:: SELECTED EXTRACT
Data Type Makes Huge Difference

Publish Date

May 4, 2024

Why do data types matter outside of the realm of memory? When I was solving the Special Sequence problem in ZeroJudge, I encountered a weird quirk of zero optimization from the compiler.

Prefix Sum

The problem is simple: find a subsequence whose sum can be divided by $k$ and whose starting point and the tail of it are both the lowest. The parent sequence can have up to 100000 elements. Since we are constantly checking the sums of subsequences, we can use a technique called prefix sum. For a sequence $a_x$, the prefix sum of it is $P_x=a_1 + a_2 + \cdots + a_x$. This means that $P_j - P_i = a_{i+1} + a_{i+2} + \cdots + a_{j} = S_{i+1, j}$, which can be used to calculate the sum of a subsequence in constant time. Since we are finding if the sum can be divided by $k$ or not, we can check $(P_j - P_i) \mod k = (P_j \mod k - P_i \mod k) \mod k$, since we can precalculate the latter and since $k$ is of a smaller datatype, theoretically speaking, the latter should downcast the bag of things in front of $\mod k$ to $k$'s datatype, which would result in a faster operation. We can write the solution like this:

#include <stdio.h>
// prefix sum (from i = 1)
long long int sum[100001] = {0};
long long int mods[100001];
int solve()
::::
:: DATASET CONTENT
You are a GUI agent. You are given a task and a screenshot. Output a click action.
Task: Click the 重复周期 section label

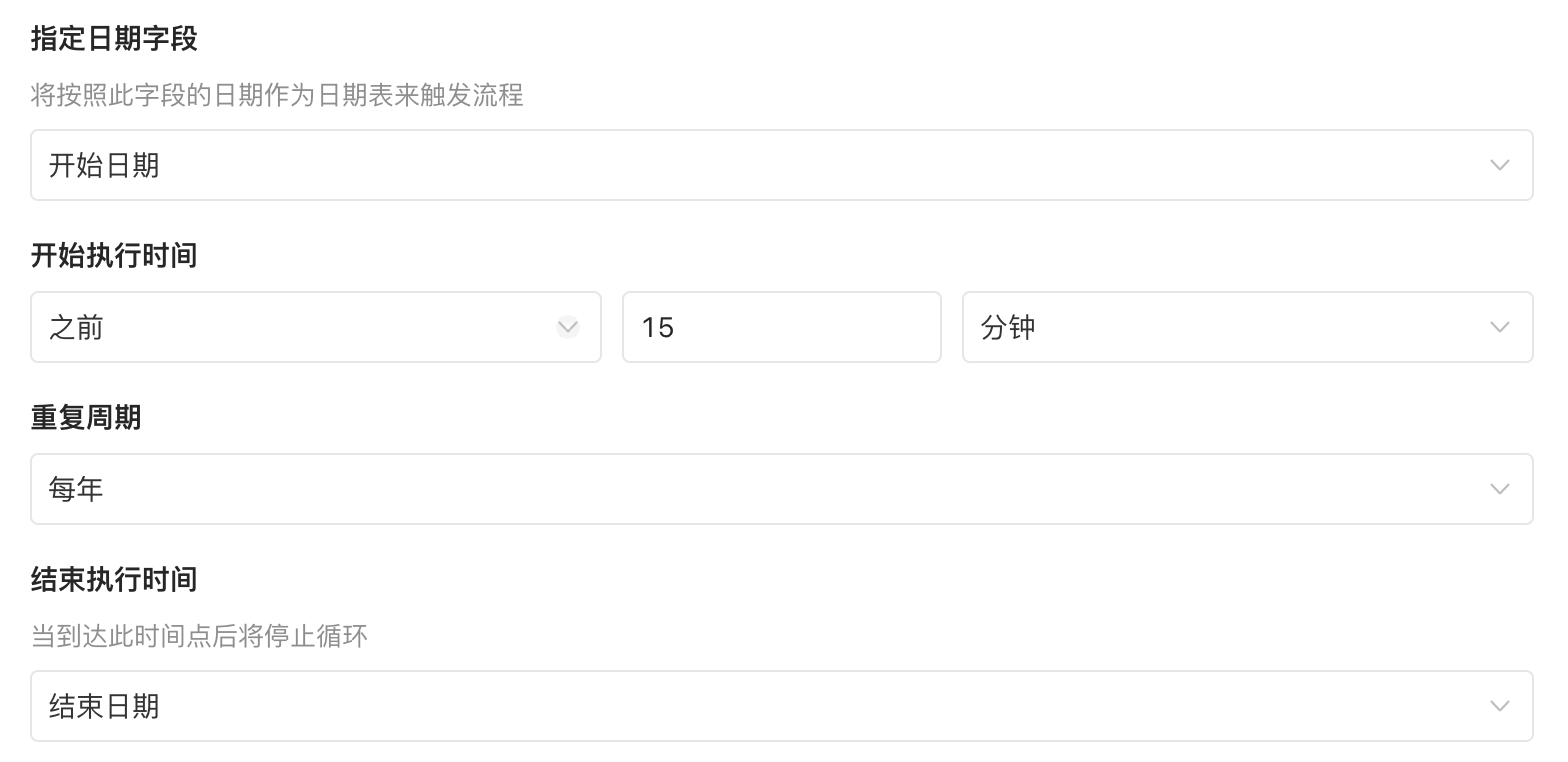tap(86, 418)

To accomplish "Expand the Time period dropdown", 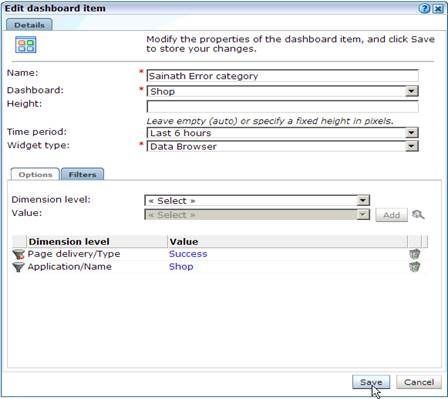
::::
Please say whether each statement agrees with the data types post above, answering yes or no and quoting the words of the post that decide it. 1. The parent sequence may hold as many as 100000 elements. 2. The prefix sum gives the sum of a subsequence in linear time. 3. The Special Sequence problem was being solved on ZeroJudge.

SOLUTION FOR THIS PROBLEM =
1. Yes: "The parent sequence can have up to 100000 elements."
2. No: "which can be used to calculate the sum of a subsequence in constant time."
3. Yes: "When I was solving the Special Sequence problem in ZeroJudge"